With average earnings per head of $253 dollars a month, most families would rather spend $5 on a standard 20 kg bag of maize.
TORN TOWEL
Even for grown women like 37-year-old Tracy Hungwe, who lives in the same rural district as Chaodza, so-called period poverty has become a repeated monthly problem.
“I share a little torn towel with my 16-year-old daughter during our menstruation because buying actual sanitary wear from shops is very expensive ” she told Thomson Reuters Foundation.
“And even if they become cheaper, we have no money.”
Yet with two years of cash shortages worsening in this southern African nation, pads have only grown more expensive.
Companies such as Clovit Investments – which used to manufacture sanitary pads in Zimbabwe – ceased operations four years ago, so pads are now imported from neighbouring countries like South Africa, boosting prices.
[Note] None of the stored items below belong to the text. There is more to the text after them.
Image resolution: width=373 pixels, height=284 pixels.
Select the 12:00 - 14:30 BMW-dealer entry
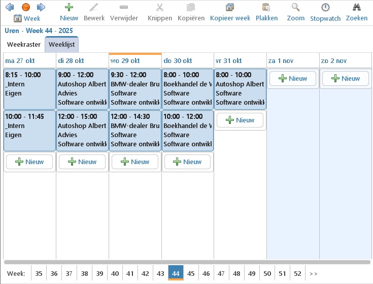tap(135, 131)
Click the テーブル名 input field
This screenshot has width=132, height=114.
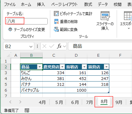click(x=27, y=21)
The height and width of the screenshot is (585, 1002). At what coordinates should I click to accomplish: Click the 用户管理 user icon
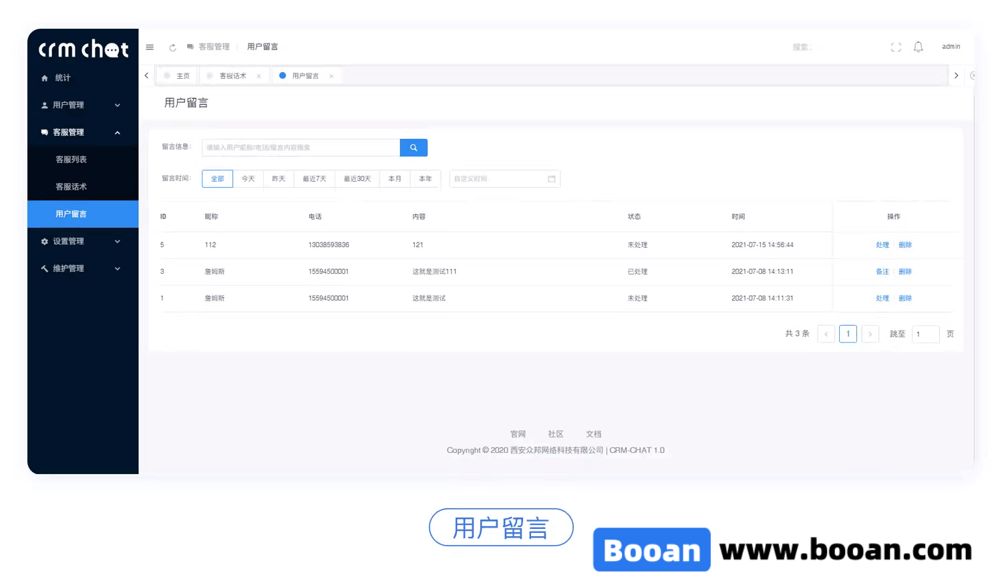(44, 105)
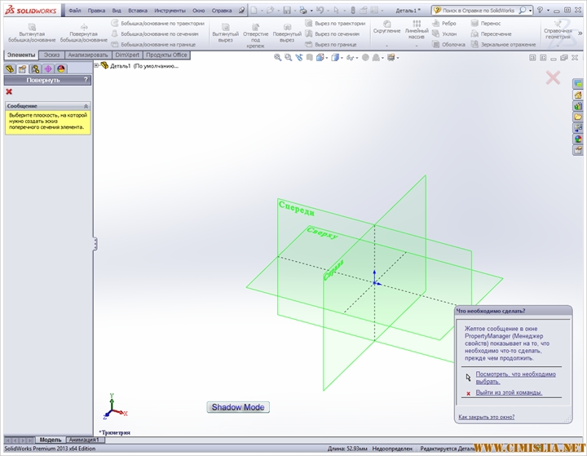Select the Спереди plane label
587x456 pixels.
296,208
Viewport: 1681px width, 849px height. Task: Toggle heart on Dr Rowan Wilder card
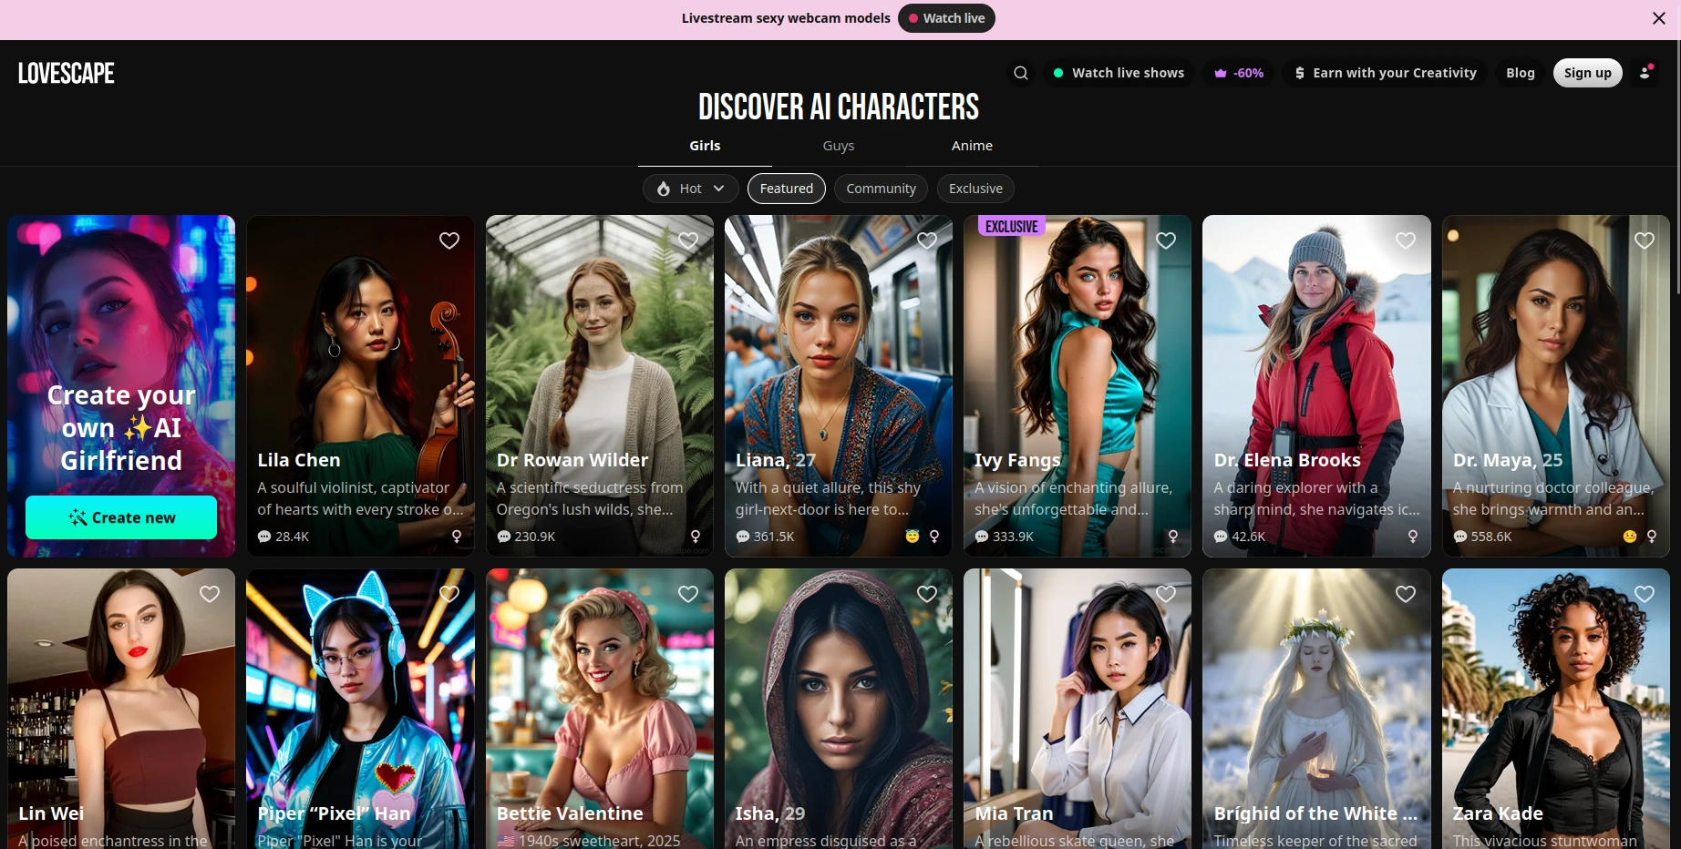click(688, 240)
In November, Zimbabwe’s sole remaining sanitary wear maker, Onsdale Enterprises, faced closure as it lacked the foreign currency to import raw materials. It is not currently operating.
POLITICS OF PERIODS
Parliamentarians from the opposition Movement for Democratic Change party have urged the government to invest in the industry and provide free period products as a show of respect.
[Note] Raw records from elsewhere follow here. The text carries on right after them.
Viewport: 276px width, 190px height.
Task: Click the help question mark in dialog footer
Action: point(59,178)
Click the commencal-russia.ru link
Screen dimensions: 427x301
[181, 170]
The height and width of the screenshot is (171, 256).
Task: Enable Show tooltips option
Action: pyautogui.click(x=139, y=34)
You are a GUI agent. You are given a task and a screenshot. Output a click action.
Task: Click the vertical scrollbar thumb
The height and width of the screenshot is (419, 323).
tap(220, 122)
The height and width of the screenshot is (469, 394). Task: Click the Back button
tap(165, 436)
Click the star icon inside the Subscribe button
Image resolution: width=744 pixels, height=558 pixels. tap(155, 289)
“Sanitary wear should be made readily available free of charge just like condoms; government should pay for sanitary wear. Government should take the dignity of women and girls seriously,” Jessie Majome, a Zimbabwean legislator from the opposition MDC party, told the Thomson Reuters Foundation.
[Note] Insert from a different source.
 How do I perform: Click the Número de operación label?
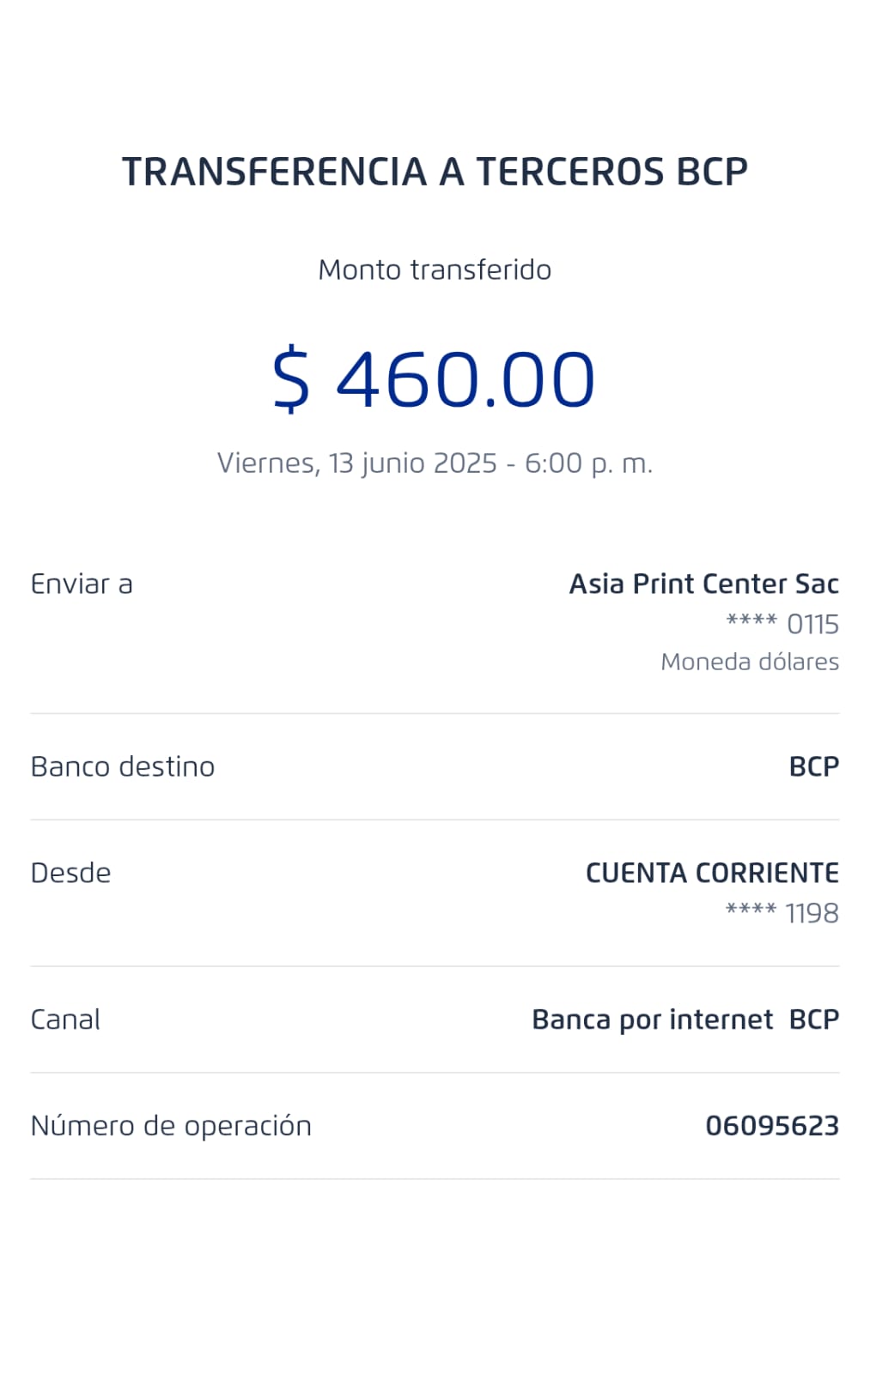[171, 1126]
But with a dearth of cash in the rural areas that are home to more than 70 percent of the population, women are hard hit.
“Here in the village, even if a relative living in the city sends you money via your mobile phone, in order to buy (things) using that money, shops require physical money, not money transferred from your phone. This is hurting us,” Chaodza said.
Traders who sell imported sanitary products need foreign currency and a handsome margin to turn enough profit from their business, pushing prices out of the reach of many locals.
“Remember, we need foreign currency to go and buy these sanitary pads to sell, and we also need profit. We can’t run a business on practising mercy,” Jimson Mugove, who sells wares imported from South Africa, told Thomson Reuters Foundation.
Activists say the situation is now desperate, forcing tough decisions on anyone poor who menstruates.
“Because they just want to have sanitary wear, some of the girls and women are in desperate mode and engage in sex work, just to have something to buy sanitary wear, ” Sarah Chikono, an activist with the rights group Women of Zimbabwe Arise, said.
“But that doesn’t end like that, because it’s always tragic as some of them get infected with AIDS,” she told the Thomson Reuters Foundation.